• [What you will do] Turn the lines below into a JSON list of strings, with one string for each line and no strings for blank lines.

Entries taken from a collection
== Segment start ==

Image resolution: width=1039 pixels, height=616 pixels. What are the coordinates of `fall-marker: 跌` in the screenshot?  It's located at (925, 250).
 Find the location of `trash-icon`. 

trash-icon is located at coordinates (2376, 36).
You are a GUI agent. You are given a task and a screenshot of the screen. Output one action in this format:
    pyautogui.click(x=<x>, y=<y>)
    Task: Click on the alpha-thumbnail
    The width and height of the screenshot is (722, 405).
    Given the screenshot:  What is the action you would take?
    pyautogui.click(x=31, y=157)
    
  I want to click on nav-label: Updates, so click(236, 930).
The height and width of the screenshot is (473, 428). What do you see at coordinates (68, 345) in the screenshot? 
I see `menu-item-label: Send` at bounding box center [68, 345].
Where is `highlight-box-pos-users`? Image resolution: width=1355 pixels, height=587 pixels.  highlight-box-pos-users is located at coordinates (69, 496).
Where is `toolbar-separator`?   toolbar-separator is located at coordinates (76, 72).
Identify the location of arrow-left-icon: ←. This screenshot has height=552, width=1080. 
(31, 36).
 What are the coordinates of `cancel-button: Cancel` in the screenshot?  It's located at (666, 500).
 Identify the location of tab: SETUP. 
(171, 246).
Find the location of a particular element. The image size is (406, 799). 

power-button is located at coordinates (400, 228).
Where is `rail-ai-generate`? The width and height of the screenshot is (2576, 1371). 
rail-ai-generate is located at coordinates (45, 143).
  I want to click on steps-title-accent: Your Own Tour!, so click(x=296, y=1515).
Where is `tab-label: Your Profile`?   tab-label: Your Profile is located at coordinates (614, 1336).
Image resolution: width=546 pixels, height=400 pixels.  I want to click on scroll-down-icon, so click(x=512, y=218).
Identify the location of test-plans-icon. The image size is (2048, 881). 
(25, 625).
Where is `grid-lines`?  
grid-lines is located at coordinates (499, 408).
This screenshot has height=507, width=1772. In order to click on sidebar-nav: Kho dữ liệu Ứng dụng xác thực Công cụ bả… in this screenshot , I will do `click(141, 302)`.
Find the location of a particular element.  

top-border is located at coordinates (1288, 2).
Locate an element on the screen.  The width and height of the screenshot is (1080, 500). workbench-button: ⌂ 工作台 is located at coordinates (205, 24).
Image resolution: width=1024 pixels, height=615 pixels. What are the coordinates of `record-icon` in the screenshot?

== Segment end ==

• [Answer space]
[
  "Image resolution: width=1039 pixels, height=616 pixels. What are the coordinates of `fall-marker: 跌` in the screenshot?  It's located at (925, 250).",
  " Find the location of `trash-icon`. ",
  "trash-icon is located at coordinates (2376, 36).",
  "You are a GUI agent. You are given a task and a screenshot of the screen. Output one action in this format:",
  "    pyautogui.click(x=<x>, y=<y>)",
  "    Task: Click on the alpha-thumbnail",
  "    The width and height of the screenshot is (722, 405).",
  "    Given the screenshot:  What is the action you would take?",
  "    pyautogui.click(x=31, y=157)",
  "  I want to click on nav-label: Updates, so click(236, 930).",
  "The height and width of the screenshot is (473, 428). What do you see at coordinates (68, 345) in the screenshot? ",
  "I see `menu-item-label: Send` at bounding box center [68, 345].",
  "Where is `highlight-box-pos-users`? Image resolution: width=1355 pixels, height=587 pixels.  highlight-box-pos-users is located at coordinates (69, 496).",
  "Where is `toolbar-separator`?   toolbar-separator is located at coordinates (76, 72).",
  "Identify the location of arrow-left-icon: ←. This screenshot has height=552, width=1080. ",
  "(31, 36).",
  " What are the coordinates of `cancel-button: Cancel` in the screenshot?  It's located at (666, 500).",
  " Identify the location of tab: SETUP. ",
  "(171, 246).",
  "Find the location of a particular element. The image size is (406, 799). ",
  "power-button is located at coordinates (400, 228).",
  "Where is `rail-ai-generate`? The width and height of the screenshot is (2576, 1371). ",
  "rail-ai-generate is located at coordinates (45, 143).",
  "  I want to click on steps-title-accent: Your Own Tour!, so click(x=296, y=1515).",
  "Where is `tab-label: Your Profile`?   tab-label: Your Profile is located at coordinates (614, 1336).",
  "Image resolution: width=546 pixels, height=400 pixels.  I want to click on scroll-down-icon, so click(x=512, y=218).",
  "Identify the location of test-plans-icon. The image size is (2048, 881). ",
  "(25, 625).",
  "Where is `grid-lines`?  ",
  "grid-lines is located at coordinates (499, 408).",
  "This screenshot has height=507, width=1772. In order to click on sidebar-nav: Kho dữ liệu Ứng dụng xác thực Công cụ bả… in this screenshot , I will do `click(141, 302)`.",
  "Find the location of a particular element.  ",
  "top-border is located at coordinates (1288, 2).",
  "Locate an element on the screen.  The width and height of the screenshot is (1080, 500). workbench-button: ⌂ 工作台 is located at coordinates (205, 24).",
  "Image resolution: width=1024 pixels, height=615 pixels. What are the coordinates of `record-icon` in the screenshot?"
]